Chicago Cops Have Case Against Sun-Times

CHICAGO (CN) — The Chicago Sun-Times did not violate privacy when it obtained personal information on five police officers, but it did when it published it in a story accusing the Chicago police department of manipulating a homicide investigation involving the nephew of former Mayor Richie Daley, a federal judge ruled.

The Sun-Times published an article in 2011 that claimed the Chicago PD schemed to confuse a witness by putting into a lineup five officers who closely resembled Richard Vanecko, a police officer who was accused of punching a man in the face and killing him in 2004. Vanecko is the nephew for former Mayor Richard M. Daley.

The witness was unable to identify Vanecko and charges against him were dropped, thought eventually he was convicted of involuntary manslaughter and spent 60 days in jail.

The Sun-Times published information about the officers' height, weight, eye and hair color. Two officers in the lineup were friends of Vanecko. The Sun-Times said it obtained the information from motor vehicle records because the police department refused to turn over the lineup photograph.

It is unclear when the newspaper got its hands on the motor vehicle records, but the Sun-Times acknowledged that it received the lineup photo three days before the story was published.

On April 14, 2004, David Koschman bumped into one of Vanecko's friends near a strip of bars on Division Street at 3:15 a.m. Vanecko punched him in the face and Koschman fell back and cracked his head on the sidewalk. He died 12 days later, after his mother made the decision to take him off life support.

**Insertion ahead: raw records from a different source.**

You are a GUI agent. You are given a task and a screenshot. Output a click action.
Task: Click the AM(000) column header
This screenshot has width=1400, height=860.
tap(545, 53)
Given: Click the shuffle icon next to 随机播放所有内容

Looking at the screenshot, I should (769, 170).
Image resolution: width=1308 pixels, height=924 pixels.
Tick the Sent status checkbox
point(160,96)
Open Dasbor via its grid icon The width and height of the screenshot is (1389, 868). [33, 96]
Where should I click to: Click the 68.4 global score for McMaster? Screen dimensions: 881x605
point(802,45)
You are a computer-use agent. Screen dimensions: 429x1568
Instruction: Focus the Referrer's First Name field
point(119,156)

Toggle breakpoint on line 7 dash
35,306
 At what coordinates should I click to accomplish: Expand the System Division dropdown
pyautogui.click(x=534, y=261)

The five police officers from the lineup — Scott Dahlstrom, Hugh Gallagly, Peter Kelly, Robert Shea and Emmet Welch — sued the Sun-Times in 2015, claiming the story violated their privacy and put them in danger.

The Seventh Circuit granted the Sun-Times interlocutory appeal, and upheld the U.S. District Court's refusal to dismiss.

Last Thursday, U.S. District Judge Leinenweber rejected the newspaper's claim that the federal Driver's Privacy Protection Act prohibiting disclosure of personal information obtained from the Secretary of State violates the First Amendment.

The act allows news outlets to publish a person's private data for news gathering when it relates to the operation of a motor vehicle or public safety.

Leinenweber limited discovery "to the obtaining and publishing of the plaintiffs' personal information and the issue of damages claimed by the plaintiffs. Since Vanecko was subsequently indicted, pled guilty, and is currently incarcerated, there is no need to retrace all of the manipulation of the Vanecko investigation."